Text shown:
###

Some of the most notable cycling events and races start in January and last up until September. From Grand Tours, which are the most prestigious cycling events, to classic tournaments and races. You can learn more about the 2023 cycling calendar here.
Omloop Het Nieuwsblad
With races throughout the world, events in Australia, South America, the Middle East, and Southern Europe are the opening races. However, many consider the start of the cycling season to be the Omloop Het Nieuwsblad.
It also represents the introduction and preparation for the Cobbled Classics. The Omloop Het Nieuwsblad is the first race with a cobblestone section and leads into the upcoming four cobblestone classics.
The one-day cycling event in Belgium takes place in February. It is characterised by cold weather, rain, and wind. It is a contrast to earlier races in Southern Europe and the Middle East.
The race starts in Ghent, Flanders, and ends in Ninove, Flanders. The cobblestone section and climb over the Flemish Ardennes is the most interesting section. A women’s Omloop Het Nieuwsblad takes place on the same day, and has an identical distance of approximately 130km.
The winner of the 2023 Omloop Het Nieuwsblad is Dylan van Baarle from Belgium. The women’s edition winner is Lotte Kopecky, also from Belgium. The very next day, you can watch the Kuurne–Brussels–Kuurne, the second race of Belgium’s opening weekend.
After the Omloop, and before we get to the aforementioned cobblestone classics, you can enjoy the Strade Bianche. The origin of the Strade Bianche name is Italian and translates to White Roads. It symbolises the white gravel roads in Crete Senesi, Tuscany.
One-third of the route is dirt roads, 63km to be specific. Thus the white gravel is one of the defining features of the race. While it is easily one of the hardest races in the season, it is also one of the most beautiful.

###

Please retype the cycling text word for word, starting at "The winner of" and continuing up to and including "Belgium’s opening weekend.".

Provided material:
###

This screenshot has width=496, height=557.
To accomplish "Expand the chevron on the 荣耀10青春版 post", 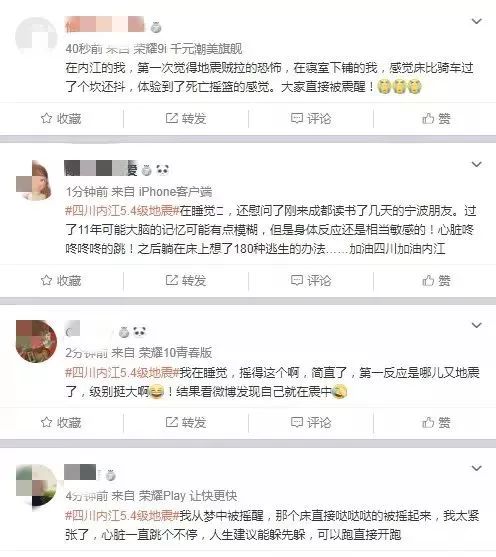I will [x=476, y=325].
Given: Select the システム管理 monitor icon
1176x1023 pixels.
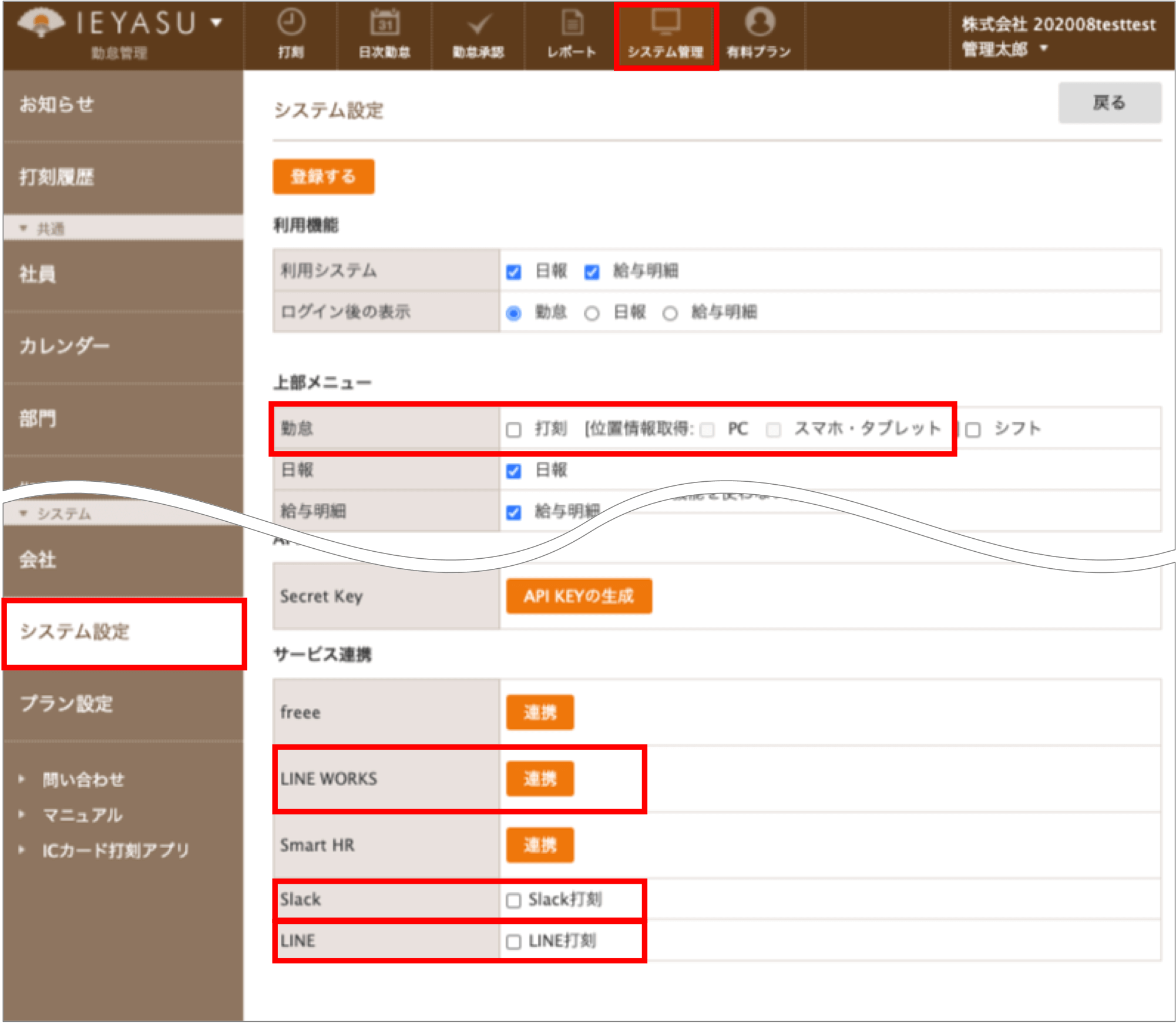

###

Result of the task:
The winner of the 2023 Omloop Het Nieuwsblad is Dylan van Baarle from Belgium. The women’s edition winner is Lotte Kopecky, also from Belgium. The very next day, you can watch the Kuurne–Brussels–Kuurne, the second race of Belgium’s opening weekend.